We can't wait to see if nurses likewise can't be defined in black and white, but only come in shades of grey. For instance, with all the focus on the training of physicians, will there be any hint of all the informal training experienced nurses provide to junior physicians? Will there be any treatment of the long training nurses themselves receive to hone their lifesaving skills? No doubt viewers will quickly become conversant with the differences between interns, residents and attendings, and probably between different surgical specialties--will they also learn the difference between circulating nurses and scrub nurses, and get a sense of what they do? Will the surgeons perform any operations without nurses, or for that matter, without anesthesia professionals? And speaking of anesthesia professionals, will we see any nurse anesthetists, who provide the great majority of anesthesia given in the United States? Will the nurses who do appear be an integral part of the surgical team, or will they be meek, faceless servants who hand surgeons things and mutely accept commands? Will the show be the first "feminist" hospital show in recent memory to treat the predominantly female profession of nursing with respect?

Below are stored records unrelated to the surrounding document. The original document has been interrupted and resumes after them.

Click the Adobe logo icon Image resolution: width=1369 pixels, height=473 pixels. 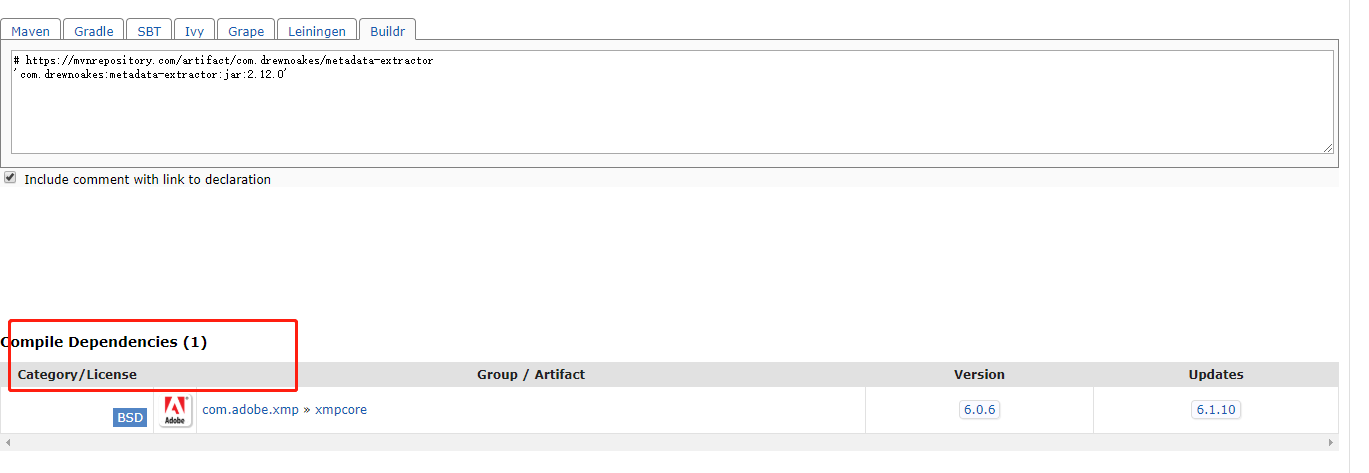(x=176, y=410)
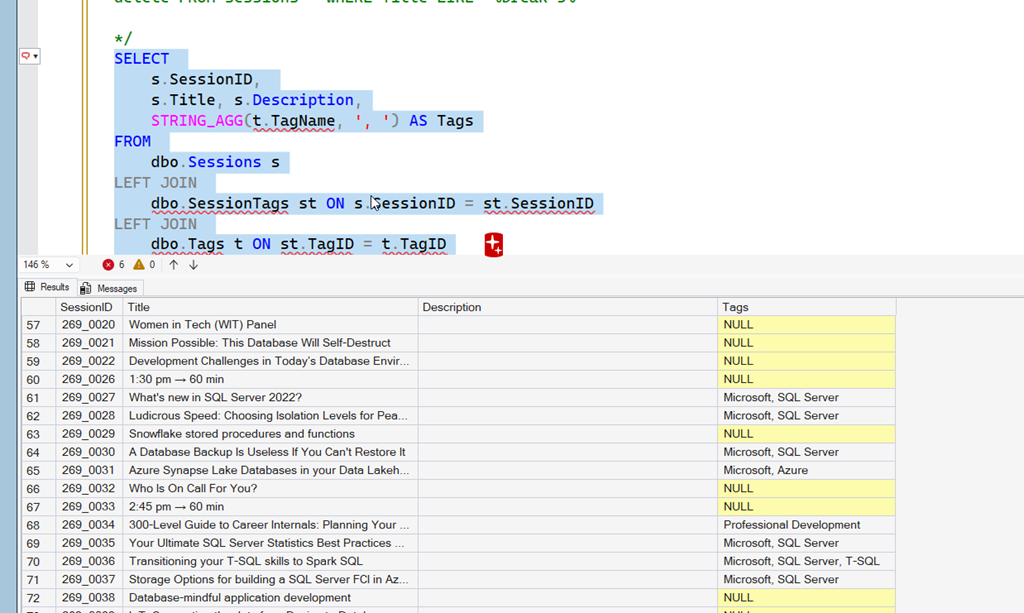Image resolution: width=1024 pixels, height=613 pixels.
Task: Click the yellow warning count icon
Action: coord(139,265)
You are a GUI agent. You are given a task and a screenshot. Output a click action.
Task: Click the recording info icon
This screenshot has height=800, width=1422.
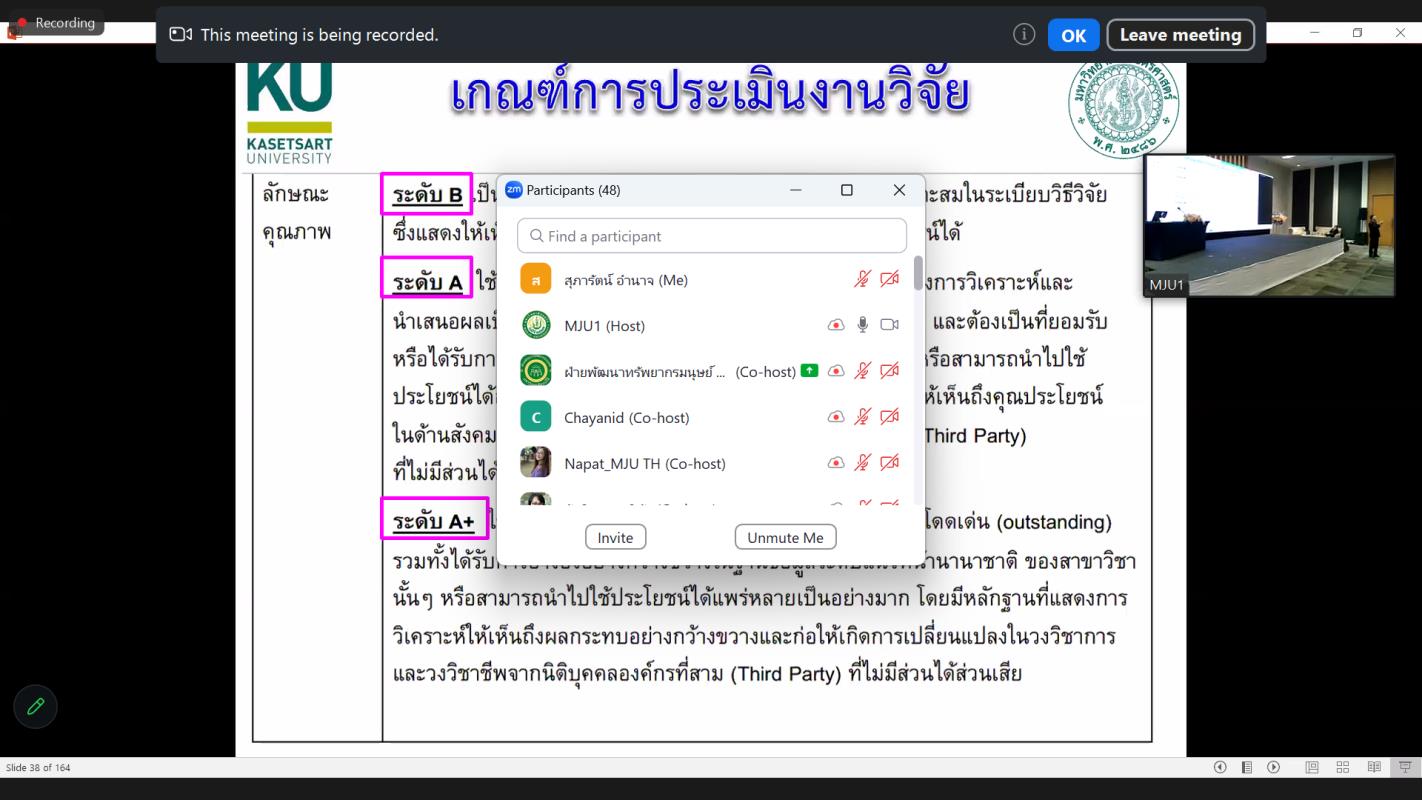1023,35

We encourage everyone to tune in to find out the answers to these questions. We do have one hint: every single one of the nine characters listed on the ABC site is a surgeon. That's right--every single one. This shatters the modern record for a physician-centric television lineup set just this season by Fox's "House," which boasts only six physicians out of six characters. Needless to say, this all-physician lineup will make it virtually impossible for the show to provide a remotely realistic vision of health care, with the likely result that nursing will once again be marginalized, to the detriment of public health.

In other words, "Grey's Anatomy" seems set to be all thumbs. We hope we're wrong.